▶ _THE TASK_:
Where the line containing "Task: Toggle Отключить" appears below, start there and repeat each line exactly to the end. Leave the pictures out.

(SOURCE DATA begins)

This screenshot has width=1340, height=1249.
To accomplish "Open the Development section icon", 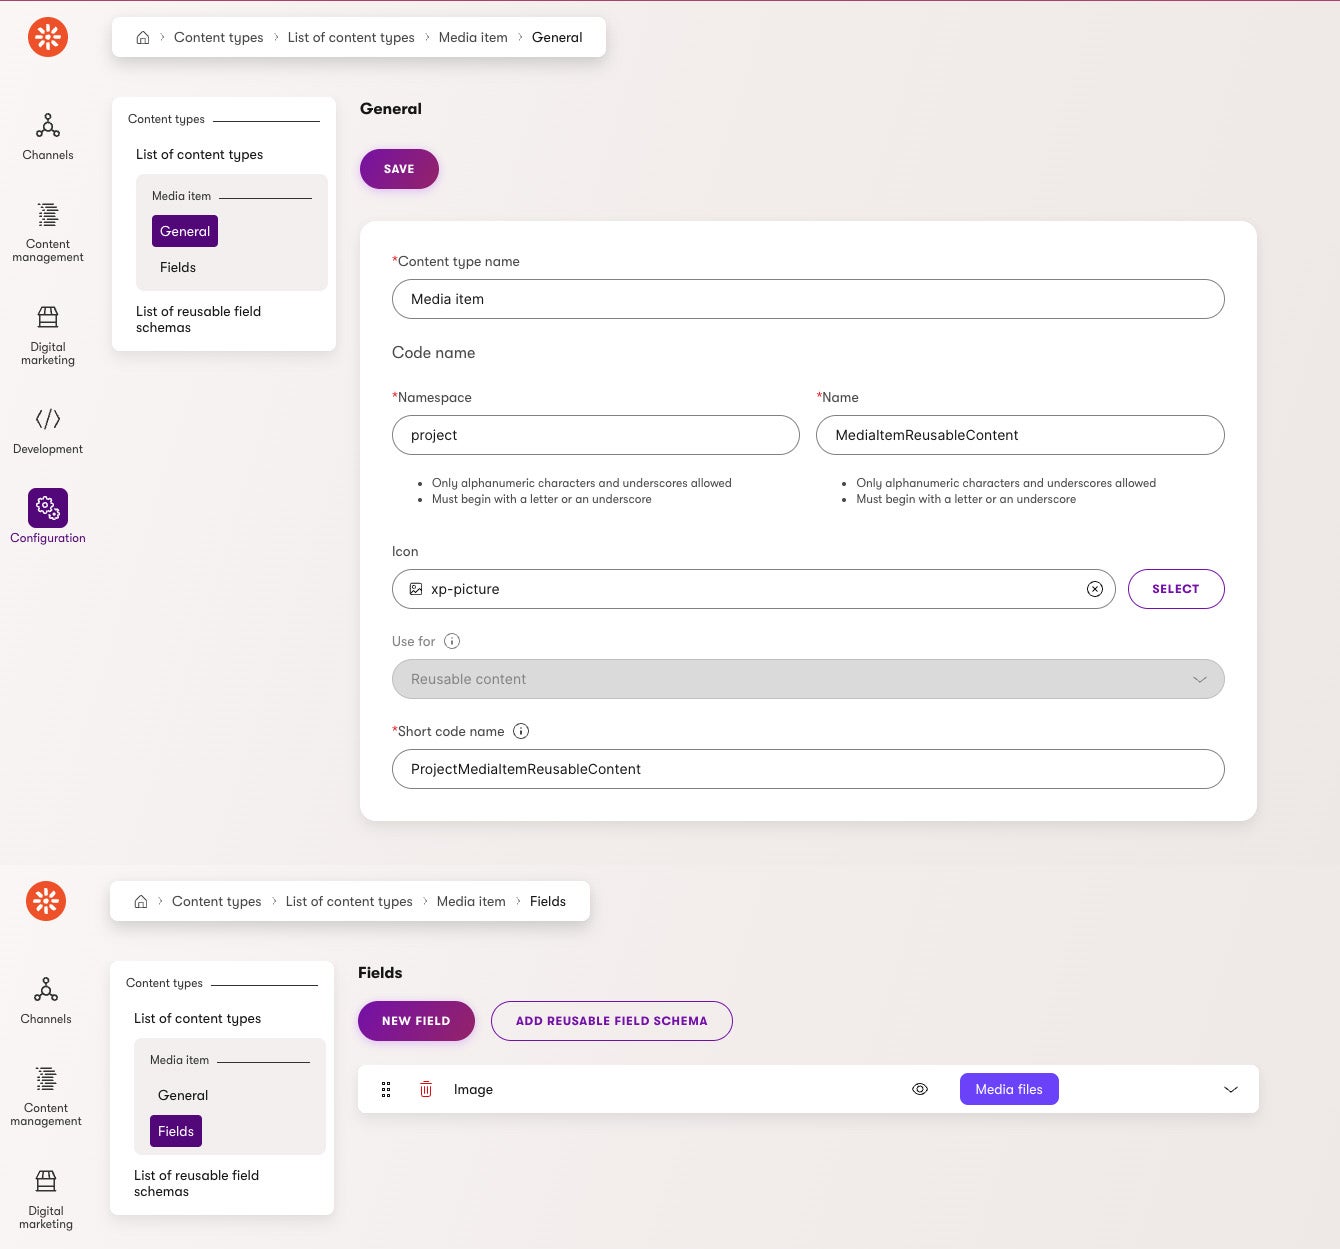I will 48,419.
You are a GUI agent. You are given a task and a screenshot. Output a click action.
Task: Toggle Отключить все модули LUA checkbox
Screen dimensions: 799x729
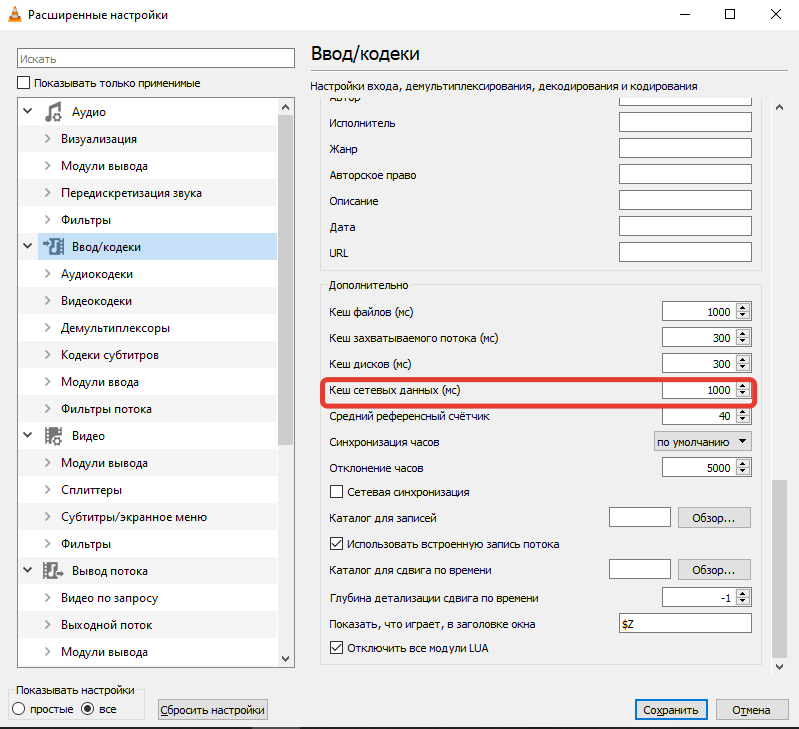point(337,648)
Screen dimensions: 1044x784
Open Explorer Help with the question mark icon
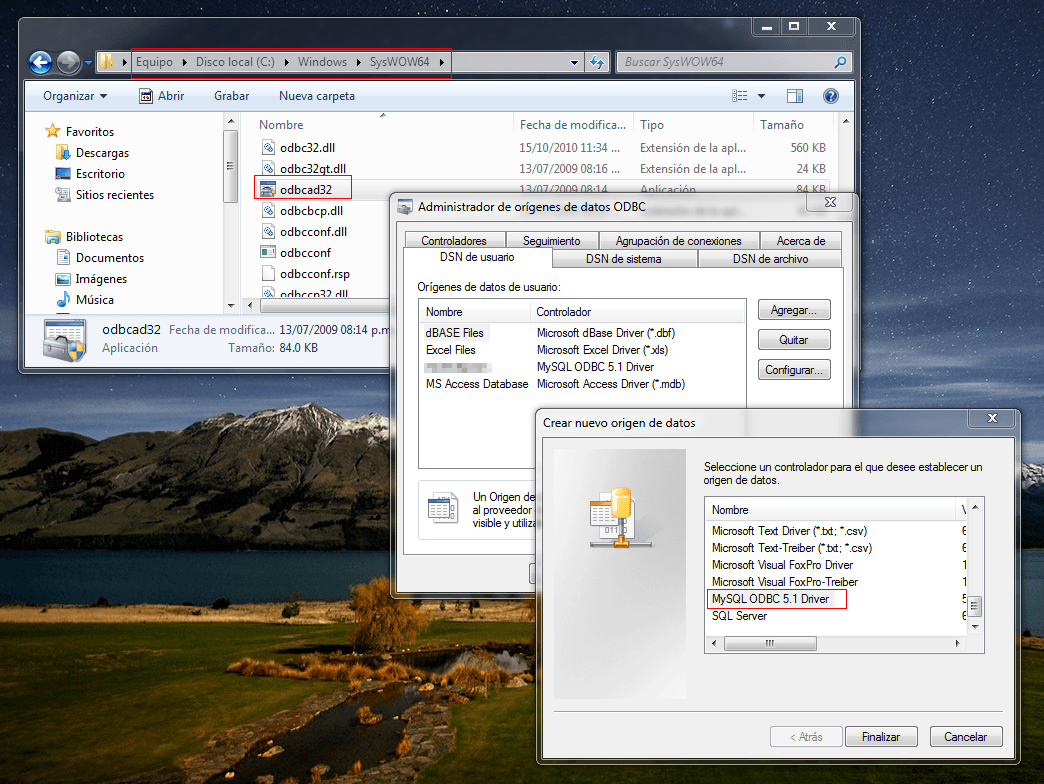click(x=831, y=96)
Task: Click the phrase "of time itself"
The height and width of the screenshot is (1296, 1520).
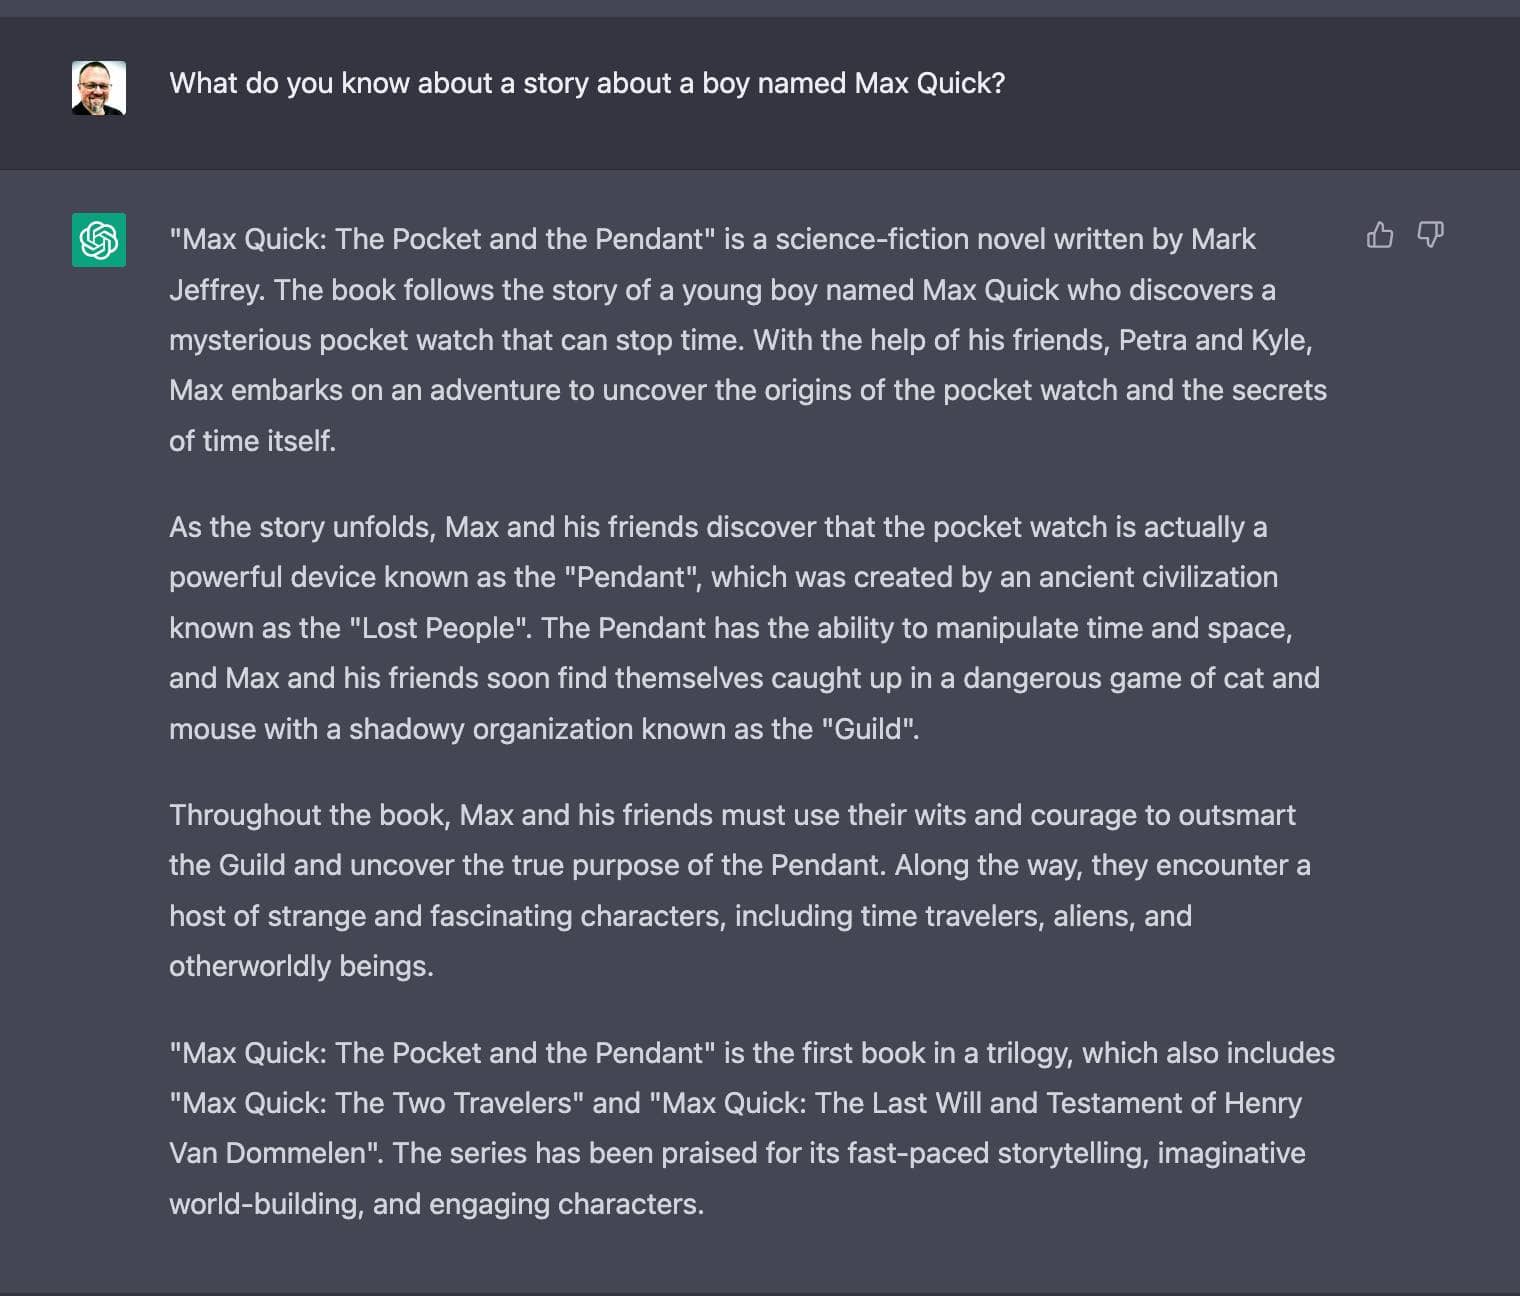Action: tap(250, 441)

(SOURCE DATA ends)

▶ _OUTPUT BELOW_:
Task: Toggle Отключить все модули LUA checkbox
Screen dimensions: 799x729
point(337,648)
Screen dimensions: 1044x784
Open Explorer Help with the question mark icon
click(x=831, y=96)
Task: Click the phrase "of time itself"
The height and width of the screenshot is (1296, 1520).
Action: tap(250, 441)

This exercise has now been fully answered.